I also observed that things start to fall apart a little bit or collapse a bit once I tried to introduce the concepts of external systems and actors/people in the system. I need to see if there’s a better way to have that make sense and start being effective. I felt like the external systems were being put up at a rate that was way heavier than I expected, and they seemed to self-restrict and start trying to represent multiple external systems on a single sticky. I think if we had discussed and focused on the flow we could have found some specific ways to fit the external systems in without overdoing it. The actors/agents piece I think just wasn’t well understood. I’ll need to re-evaluate that part and do some further reading and research to figure out how to make that aspect work a bit better.

Overall it went really well. I got a lot of positive feedback from the business partners that participated and from the folks on the development team as most of them had never worked in that domain space or with that application. I’m going to keep exploring what others have done in the EventStorming space and getting ready for the big one with all the folks who are traveling to kick off this project. I am curious about how the results of an EventStorm might turn into a Story Map and if there’s some way to migrate work that way.
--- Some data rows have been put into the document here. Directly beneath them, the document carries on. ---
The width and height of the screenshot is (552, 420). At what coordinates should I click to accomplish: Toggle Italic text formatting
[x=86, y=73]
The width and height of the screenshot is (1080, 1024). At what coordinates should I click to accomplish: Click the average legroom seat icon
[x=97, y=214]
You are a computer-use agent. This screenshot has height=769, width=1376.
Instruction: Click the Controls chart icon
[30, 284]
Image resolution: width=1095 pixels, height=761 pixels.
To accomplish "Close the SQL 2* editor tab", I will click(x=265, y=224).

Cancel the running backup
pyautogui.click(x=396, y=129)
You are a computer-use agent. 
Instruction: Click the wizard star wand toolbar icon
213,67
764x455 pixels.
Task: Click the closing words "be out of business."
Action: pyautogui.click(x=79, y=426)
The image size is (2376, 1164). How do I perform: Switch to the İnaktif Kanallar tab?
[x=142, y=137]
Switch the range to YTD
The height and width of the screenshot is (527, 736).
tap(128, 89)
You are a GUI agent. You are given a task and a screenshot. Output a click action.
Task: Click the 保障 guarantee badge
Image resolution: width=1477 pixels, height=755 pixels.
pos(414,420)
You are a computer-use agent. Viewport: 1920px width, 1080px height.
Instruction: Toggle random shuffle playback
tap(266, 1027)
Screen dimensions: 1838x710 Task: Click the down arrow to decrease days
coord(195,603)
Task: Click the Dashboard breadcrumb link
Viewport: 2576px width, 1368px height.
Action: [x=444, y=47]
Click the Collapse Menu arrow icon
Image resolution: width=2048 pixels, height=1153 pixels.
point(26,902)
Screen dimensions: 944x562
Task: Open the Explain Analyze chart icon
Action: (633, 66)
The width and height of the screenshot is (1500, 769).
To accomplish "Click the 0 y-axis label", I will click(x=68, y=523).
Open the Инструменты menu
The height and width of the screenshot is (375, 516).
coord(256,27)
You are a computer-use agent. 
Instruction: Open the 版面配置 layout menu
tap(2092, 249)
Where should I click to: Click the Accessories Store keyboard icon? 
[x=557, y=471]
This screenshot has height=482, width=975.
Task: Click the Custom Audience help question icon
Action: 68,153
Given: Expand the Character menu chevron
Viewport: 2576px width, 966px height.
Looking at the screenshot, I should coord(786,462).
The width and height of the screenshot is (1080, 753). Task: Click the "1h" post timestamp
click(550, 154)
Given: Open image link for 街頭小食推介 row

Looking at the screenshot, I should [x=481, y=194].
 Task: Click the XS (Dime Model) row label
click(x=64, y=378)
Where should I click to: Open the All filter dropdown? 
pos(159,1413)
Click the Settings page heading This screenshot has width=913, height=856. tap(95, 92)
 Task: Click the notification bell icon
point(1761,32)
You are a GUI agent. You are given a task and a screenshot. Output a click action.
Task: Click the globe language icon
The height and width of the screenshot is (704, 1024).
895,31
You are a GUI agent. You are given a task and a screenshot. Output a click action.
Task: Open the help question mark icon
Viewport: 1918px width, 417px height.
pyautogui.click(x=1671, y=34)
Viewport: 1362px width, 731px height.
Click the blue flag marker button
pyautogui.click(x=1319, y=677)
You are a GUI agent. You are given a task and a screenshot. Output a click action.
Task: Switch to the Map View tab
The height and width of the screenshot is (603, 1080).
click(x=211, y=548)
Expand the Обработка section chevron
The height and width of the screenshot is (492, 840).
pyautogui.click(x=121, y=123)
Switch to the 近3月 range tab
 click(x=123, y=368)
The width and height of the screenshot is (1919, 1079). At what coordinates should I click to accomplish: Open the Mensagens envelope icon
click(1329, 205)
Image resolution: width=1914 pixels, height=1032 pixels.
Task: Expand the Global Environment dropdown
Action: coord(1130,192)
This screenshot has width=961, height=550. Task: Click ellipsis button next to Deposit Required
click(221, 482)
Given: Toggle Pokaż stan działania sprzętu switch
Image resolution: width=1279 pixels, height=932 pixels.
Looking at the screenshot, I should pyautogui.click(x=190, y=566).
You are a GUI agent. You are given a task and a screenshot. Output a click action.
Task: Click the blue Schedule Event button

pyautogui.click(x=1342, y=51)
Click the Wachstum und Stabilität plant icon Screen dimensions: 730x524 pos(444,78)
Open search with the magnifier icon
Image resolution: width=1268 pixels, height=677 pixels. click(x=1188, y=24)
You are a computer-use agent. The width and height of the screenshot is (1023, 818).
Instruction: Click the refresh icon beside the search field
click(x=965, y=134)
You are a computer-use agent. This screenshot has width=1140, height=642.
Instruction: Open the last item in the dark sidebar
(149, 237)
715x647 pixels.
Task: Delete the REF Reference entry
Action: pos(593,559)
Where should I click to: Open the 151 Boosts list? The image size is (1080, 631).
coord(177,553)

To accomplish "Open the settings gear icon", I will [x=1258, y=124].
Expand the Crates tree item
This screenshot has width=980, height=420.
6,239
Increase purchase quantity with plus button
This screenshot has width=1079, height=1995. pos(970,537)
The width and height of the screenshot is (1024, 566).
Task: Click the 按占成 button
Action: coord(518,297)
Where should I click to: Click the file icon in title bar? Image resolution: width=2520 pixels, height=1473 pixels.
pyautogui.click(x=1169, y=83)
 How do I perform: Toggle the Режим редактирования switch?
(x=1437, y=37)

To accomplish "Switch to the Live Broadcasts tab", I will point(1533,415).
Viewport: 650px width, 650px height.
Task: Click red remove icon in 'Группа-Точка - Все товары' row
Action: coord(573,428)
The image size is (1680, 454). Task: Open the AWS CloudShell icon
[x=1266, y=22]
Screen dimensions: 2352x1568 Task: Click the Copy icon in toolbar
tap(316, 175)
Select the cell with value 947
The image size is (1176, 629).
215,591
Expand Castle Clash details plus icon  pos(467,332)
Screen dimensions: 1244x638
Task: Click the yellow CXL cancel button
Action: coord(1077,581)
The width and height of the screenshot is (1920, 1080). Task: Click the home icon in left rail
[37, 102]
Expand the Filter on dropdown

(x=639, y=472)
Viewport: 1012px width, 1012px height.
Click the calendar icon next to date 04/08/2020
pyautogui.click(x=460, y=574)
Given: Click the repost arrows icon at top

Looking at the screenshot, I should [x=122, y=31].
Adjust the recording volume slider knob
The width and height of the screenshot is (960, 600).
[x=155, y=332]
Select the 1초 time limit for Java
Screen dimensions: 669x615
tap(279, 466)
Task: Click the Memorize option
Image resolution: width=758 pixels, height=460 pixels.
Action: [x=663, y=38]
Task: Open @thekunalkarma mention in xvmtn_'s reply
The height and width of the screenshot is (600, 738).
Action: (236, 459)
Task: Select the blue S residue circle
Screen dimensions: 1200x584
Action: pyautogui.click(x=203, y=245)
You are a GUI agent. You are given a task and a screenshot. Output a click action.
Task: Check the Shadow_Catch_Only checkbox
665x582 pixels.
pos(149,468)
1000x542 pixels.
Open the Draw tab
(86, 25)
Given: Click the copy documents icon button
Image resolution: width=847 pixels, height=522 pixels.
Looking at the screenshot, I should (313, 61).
I also started looking into Story Storming and Example Mapping - I think there could be some cool ways to combine these techniques or have them flow from one to the other - maybe an EventStorm to understand the domain space, then a Story Storm to actually create all the relevant stories to include in a Story Map, and then Example Mapping to help ensure the team understands all the rules/policies around what they are creating… it’s still too soon for me to have a unified process for all of these, but I’m adding these to my list of places to explore in the future.